A half a life ago, a doctor told me it was my heart. After two decades, a few more doctors, and at least ten normal electrocardiograms (EKGs) later, no one had found anything. I continued running and swimming on a daily basis and still sensed things that did not exist or existed in my own weird world. My senses and perceptions continued to play tricks on me that night and that week.

My disrupted brain makes this room look organized.

This photo came from the Internet. My disrupted brain makes this room look organized. Picture this and set it whirling or advancing sideways, front or back, up or down, in a circle, retreating at a speed of 1,000 movements per minute or what feels like the speed of the planet.  

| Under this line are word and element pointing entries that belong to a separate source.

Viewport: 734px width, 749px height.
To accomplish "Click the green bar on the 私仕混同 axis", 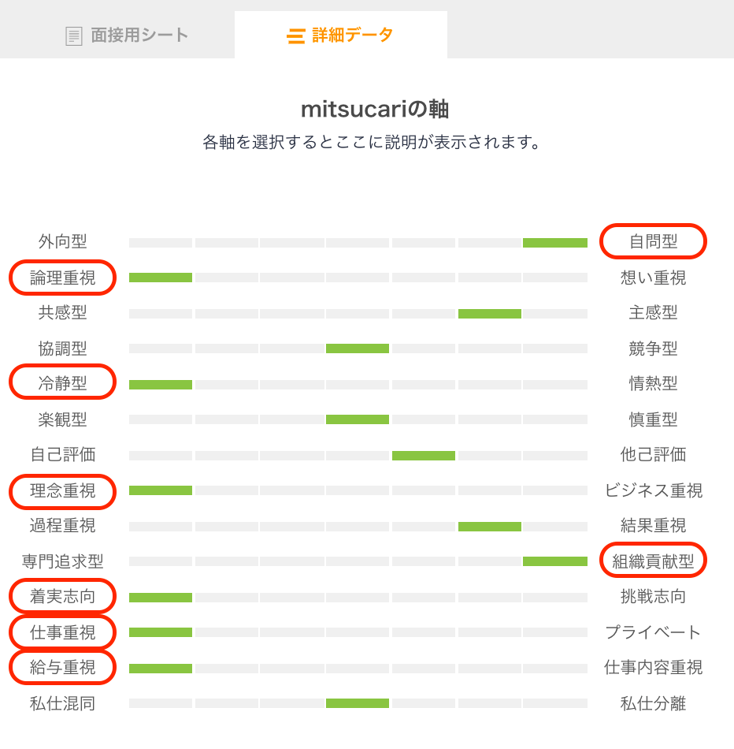I will point(358,702).
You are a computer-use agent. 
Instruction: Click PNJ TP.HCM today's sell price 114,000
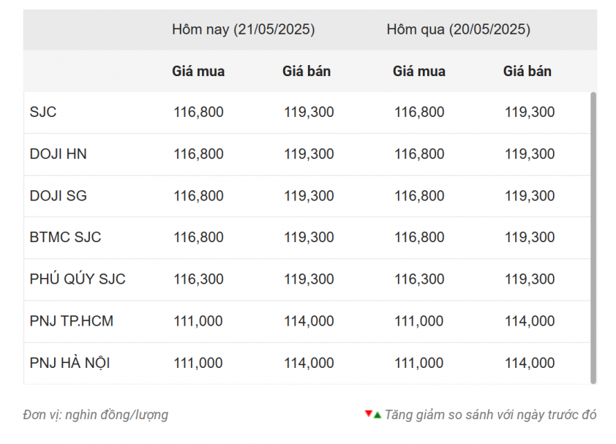click(309, 321)
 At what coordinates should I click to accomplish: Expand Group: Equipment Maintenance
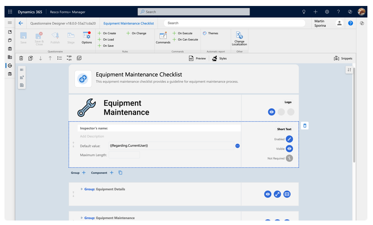82,218
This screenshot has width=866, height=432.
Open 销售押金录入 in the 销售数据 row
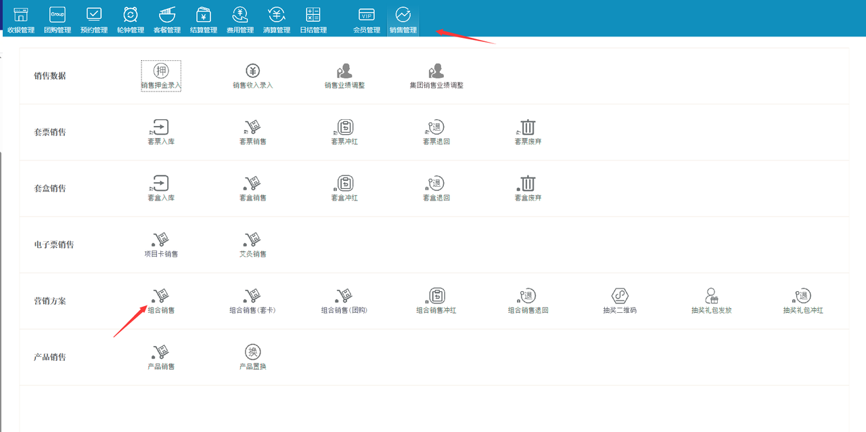161,71
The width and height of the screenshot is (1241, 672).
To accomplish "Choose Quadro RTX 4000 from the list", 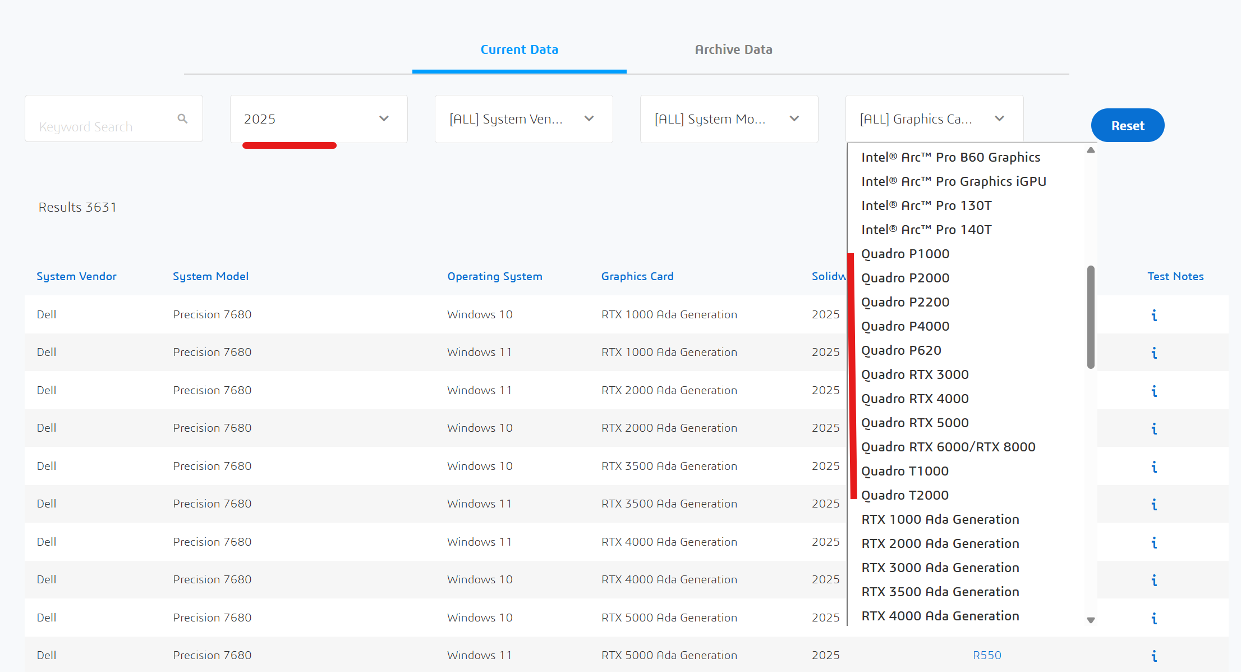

Before I knew I had epilepsy, a friend once said to “Methinks you try to analyze everything too much. Just get up and say good morning, not that the earth made another revolution while screaming through space…just a thought I had.” What a lovely idea, Ray. How I wish I could.

In my son’s office building last month, I walked into the shop area. I do not own a construction company, but he does. I am a writer who has epilepsy. Suddenly I saw the inside of my brain. I knew the shop had organization for all his employees who might need this or that, but the order of tools immediately struck me as the chaos of my brain. Varied colors, sizes, angles, cardboard boxes near metal cabinets, and unopened boxes from suppliers—I’m sure it all meant something to my son and his workers. Except for the handled tools by the door, none meant a thing to me. Whether it is organization or clutter, his storage area is too full of objects for me to focus.

Construction shop—1

Construction shop—1



Construction shop—2

Construction shop—2



Construction shop—3

Construction shop—3

For the first few moments after I walked into his shop, I felt the chaos of my thinking, sensations, and feelings. Even the objects didn’t stay where they should be. I knew where I was but felt disoriented. I told myself it was a shop full of tools and supplies for building. I calmed down a bit and the objects settled into their places. I still didn’t know what everything was, but I didn’t need to. The contents of this large room were not a part of my responsibility. I don’t know why I went into the room—on my way to the lavatory? I left when I realized that it represented my disorganized brain. It was the first time I’d ever glimpsed a real scene that looked like the inside of my head when experiencing a seizure. Having that analogy felt good. I had an external physical image I could relate to.